#### TRECHO DO DOCUMENTO:
==*==
Uma ideia muito difundida, em nome da relativização da adoção de regimes totalitários, é colocada sob a mesa frisando que tais recentes regimes foram colocados em prática por canalhas e bandidos, como Hitler e Mussolini. Por outro lado, se fossem tocados por indivíduos honestos, o resultado seria outro, para o bem da comunidade, alega-se. O totalitarismo seria um sistema poderoso tanto para o mal, como para o bem. O uso dele, na prática, é o que importa, não sendo correto fazer uma condenação a priori, alega-se.


Porém, há razões abundantes para entender que os aspectos mais repugnantes dos regimes totalitários não se dão por mero acidente ou caso fortuito, mas sim são subprodutos que inexoravelmente aparecerão em tais regimes (a história mostra isso, aliás). Assim como um planejador estatal sempre virá a enfrentar dilemas e conflitos de interesses econômicos e de atores políticos que só se resolverão por meio do uso ditatorial da força, da coerção do aparato totalitário, o próprio ditador tem de escolher entre o fracasso e a adoção de um notório desprezo pela moral comum, para se manter no poder. Por tal razão é que os sistemas totalitários atraem os piores tipos de seres humanos para exercê-lo, sobretudo nos mais altos níveis.
==*==
#### LINHAS ARMAZENADAS:
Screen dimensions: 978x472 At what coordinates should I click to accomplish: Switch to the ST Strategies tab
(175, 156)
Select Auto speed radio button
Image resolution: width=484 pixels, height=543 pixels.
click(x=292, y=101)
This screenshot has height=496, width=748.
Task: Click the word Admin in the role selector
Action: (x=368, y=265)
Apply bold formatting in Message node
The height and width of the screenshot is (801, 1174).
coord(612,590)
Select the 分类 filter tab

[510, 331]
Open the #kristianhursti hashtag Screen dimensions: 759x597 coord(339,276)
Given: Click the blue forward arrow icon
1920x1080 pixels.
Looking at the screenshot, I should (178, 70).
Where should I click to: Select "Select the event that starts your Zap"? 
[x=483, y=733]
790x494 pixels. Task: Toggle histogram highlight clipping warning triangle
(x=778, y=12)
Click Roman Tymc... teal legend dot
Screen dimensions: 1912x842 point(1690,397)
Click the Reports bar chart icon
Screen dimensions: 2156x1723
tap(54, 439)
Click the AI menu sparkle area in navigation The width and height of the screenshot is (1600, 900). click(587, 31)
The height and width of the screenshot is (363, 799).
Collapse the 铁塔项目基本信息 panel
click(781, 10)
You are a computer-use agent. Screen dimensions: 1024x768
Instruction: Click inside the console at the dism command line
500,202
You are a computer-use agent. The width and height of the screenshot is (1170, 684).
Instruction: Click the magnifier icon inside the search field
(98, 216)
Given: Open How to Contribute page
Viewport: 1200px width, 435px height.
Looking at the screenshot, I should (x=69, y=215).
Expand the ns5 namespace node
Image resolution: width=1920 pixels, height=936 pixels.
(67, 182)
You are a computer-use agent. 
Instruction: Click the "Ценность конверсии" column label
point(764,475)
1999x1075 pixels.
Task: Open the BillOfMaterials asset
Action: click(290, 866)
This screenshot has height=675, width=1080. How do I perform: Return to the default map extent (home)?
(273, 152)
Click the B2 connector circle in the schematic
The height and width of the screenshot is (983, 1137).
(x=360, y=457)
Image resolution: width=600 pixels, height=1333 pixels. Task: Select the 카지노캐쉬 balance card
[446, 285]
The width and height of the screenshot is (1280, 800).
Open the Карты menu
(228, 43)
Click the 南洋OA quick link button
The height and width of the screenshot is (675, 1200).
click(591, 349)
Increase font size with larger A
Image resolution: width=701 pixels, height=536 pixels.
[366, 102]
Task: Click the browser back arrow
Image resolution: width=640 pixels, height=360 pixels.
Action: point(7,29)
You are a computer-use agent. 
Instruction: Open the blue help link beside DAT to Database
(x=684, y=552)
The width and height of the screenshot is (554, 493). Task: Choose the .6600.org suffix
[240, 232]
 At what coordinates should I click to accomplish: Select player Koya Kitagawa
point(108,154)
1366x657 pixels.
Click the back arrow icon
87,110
==*==
#### AÇÕES NECESSÁRIAS:
a) Segundo o texto sobre regimes totalitários, por que esses sistemas atraem os piores tipos de pessoas para exercê-los? Responda em até três frases.
b) Quais dois nomes o texto sobre regimes totalitários cita como exemplos de canalhas e bandidos que puseram esses regimes em prática?
c) Dê continuidade ao texto sobre regimes totalitários a partir da última frase apresentada.

#### RESPOSTAS DOS EXERCÍCIOS:
a) Porque o próprio ditador precisa escolher entre o fracasso e a adoção de um notório desprezo pela moral comum para se manter no poder. Além disso, os dilemas e conflitos de interesses que um planejador estatal enfrenta só se resolvem pelo uso ditatorial da força e pela coerção do aparato totalitário.

b) Hitler e Mussolini.

c)
O chamado “embasamento moral do coletivismo” já foi muito teorizado e debatido, porém mais do que intenções e teorias, o que importa são os reais resultados morais. A interação prática entre a moral (teórica) e as instituições reais que colocarão em prática o regime, podem (como aliás sempre ocorre) levar a uma moral completamente destoante do que fora inicialmente imaginado. A moral dominante será produto direto da qualidade (ou falta dela) dos que conduzem o regime e das exigências desses que o conduzem com mão de ferro. E nesse sentido, o célebre aforismo de Lord Acton de que “o poder absoluto corrompe de maneira absoluta” se demonstrou sempre implacável, historicamente.


Hayek faz considerações sobre os estágios que podem preceder a adoção de um regime totalitário. O clima de insatisfação com os processos democráticos nos parlamentos, mais demorados por sua própria natureza, pode impelir os ânimos que clamam por um regime de maior poder para tratar dessas questões concernentes à vida em sociedade. Daí o anseio por um agente forte, com capacidade de fazer as coisas andarem, encontra espaço em parte da sociedade. Surgem, então, partidos que se vendem com uma roupagem distinta, como se organizados em moldes militares.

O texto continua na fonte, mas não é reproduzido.